Obstacle blueprints posted onto Sturdymade – the parkour construction laboratory Facebook group.
Parkour equipment and structures must be hand-built to ensure quality, utility, and safety. Companies have an obligation to contracts with a 3rd party structural engineer to inspect and certify large gym builds for strength and longevity. Inspection by certified professionals should be a priority for all Parkour gyms.

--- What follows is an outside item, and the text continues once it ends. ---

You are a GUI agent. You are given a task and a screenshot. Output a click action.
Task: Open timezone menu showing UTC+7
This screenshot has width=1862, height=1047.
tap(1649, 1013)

If you are a Parkour practitioner or someone interested in building Parkour obstacles for personal use, we strongly encourage you to join “Sturdymade – the parkour construction laboratory” which is a Facebook community composed of seasoned obstacle course designers, gym equipment engineers, parkour practitioners, and gym owner alike. In this group can be found such things like free blueprints to building a variety of Parkour structures, tips, and techniques on building sturdy platforms and pathways, to even the advice of park design for utility and safety. While further education and certification are necessary in order to build a space intended for public use, free and public resources like Sturdy Made may serve as a valuable tool when it comes to performing safe and informed buildouts.
Detailed blueprints made available to the public courtesy of Parkour Visions.

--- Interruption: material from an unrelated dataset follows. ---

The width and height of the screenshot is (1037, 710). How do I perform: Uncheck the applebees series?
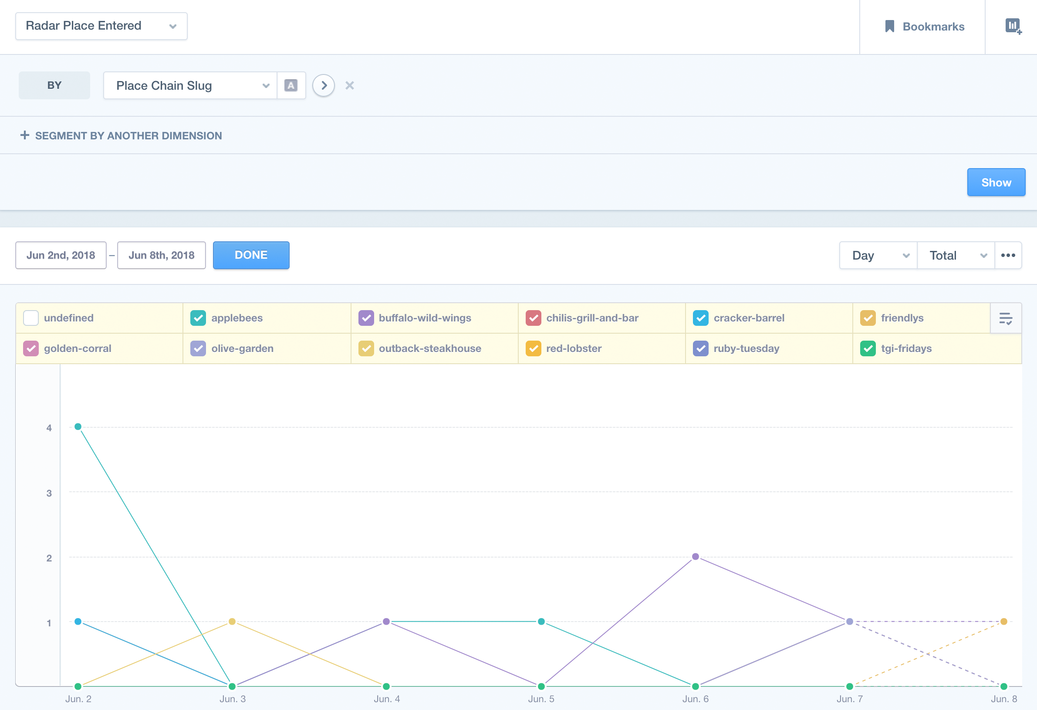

We at Freedom in motion are proud of our coaches and equipment. If any community members have any questions or concerns, we invite you to come talk with us. We would be happy to set a time for you to meet with our facility manager and coaches. We would love to show you what we’re made of! (literally, well give you a tour of the inside of a vault box and the big main structure.)
If you happen to attend a different parkour gym somewhere else in the world, we challenge you to seek out whoever oversees building and safety at your local gym and ask them about their facility. Ask them for a tour and find out why they think their build will stand up to years of parkour training. If they seem unsure, send them to Sturdymade and advise them to seek help before someone gets hurt in their gym! Our love goes out to those affected by the collapse. We wish the best to the affected families and to those who may have called VaultPk an important piece of their local community! We also want Vault PK to know that Freedom in Motion is always here as a resource and would be happy to provide a consultation or inspection of their current or future builds.